Cincinnati’s Office of Performance and Data Analytics (OPDA) recently launched CincyInsights, an open data portal with 15 dashboards containing city information. These dashboards include information on police response activity, snowplow movement, heroin incidents, and code enforcement.

According to Brandon Crowley, Cincinnati’s chief data officer, the city based CincyInsights’ data sets on city manager Harry Black’s five strategic priority goals: safer streets, growing economy, thriving and healthy neighborhoods, innovative government, and fiscal sustainability and strategic investment.

“It’s a host of dashboards that fall in line with the city manager’s goals,” Crowley said.

The snowplow data set is updated every three minutes. Cincinnati’s snowplows are furnished with GPS devices, which send information to a server every few minutes; CincyInsights is then updated with that information. People can check the database to see how often their streets are plowed, salted, and treated with brine.
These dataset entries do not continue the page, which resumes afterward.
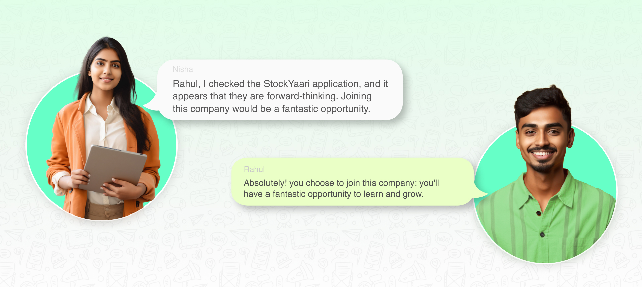Image resolution: width=642 pixels, height=287 pixels.
Task: Click Rahul's circular profile avatar
Action: coord(545,193)
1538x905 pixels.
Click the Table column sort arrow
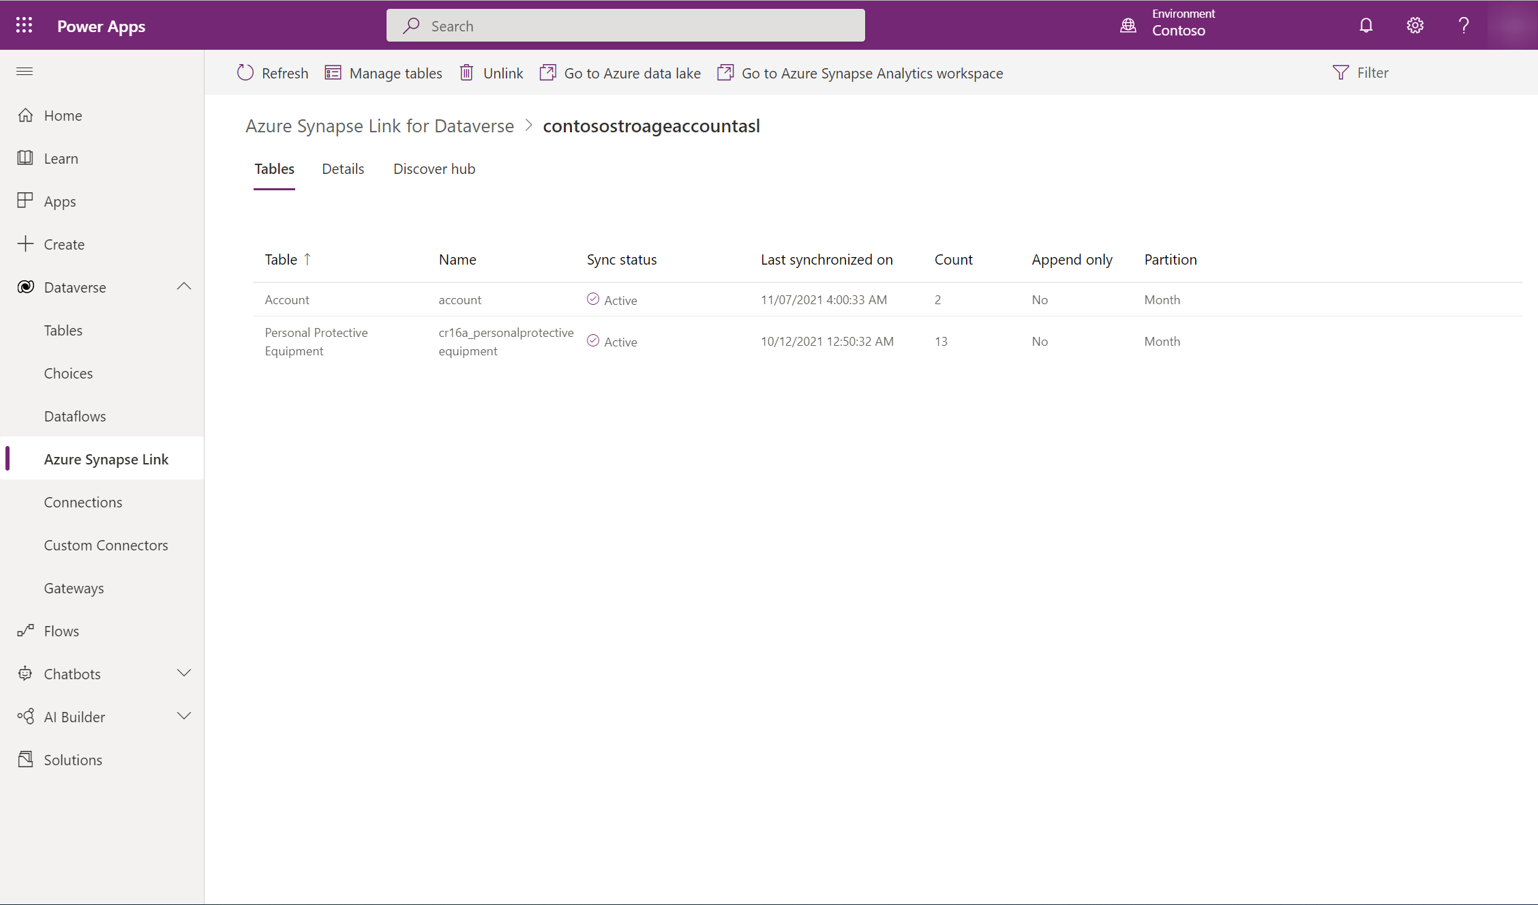(308, 258)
CincyInsights’ breadth of heroin incident data is a response to the heroin epidemic. In August, the city saw more than 170 heroin overdoses in six days, according to the Washington Post. Crowley said that people can look up where heroin incidents have occurred within the month, down to the day and hour of the incident. They can also see what kind of transportation unit was dispatched in response to the situation.

“We thought it’d be good for people to look at this,” Crowley said. “We knew people didn’t want to just look at rows and columns.”
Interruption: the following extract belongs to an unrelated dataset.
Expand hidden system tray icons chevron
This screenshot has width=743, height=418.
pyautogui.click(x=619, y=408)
The database, which was launched on Dec. 7, has received more than 20,000 views as of Jan. 6. The snowplow tracker dashboard has received 6,642 hits. The heroin dashboard has received 3,700 views, and the police response dashboard has received 3,512. OPDA used a template from Socrata to build the site.

Crowley said OPDA is working on a new data set that shows where the city’s recycled materials go. He also said the city plans to continue adding police and drug use information to CincyInsights.

“We hope to add more data sets to safer streets,” Crowley said.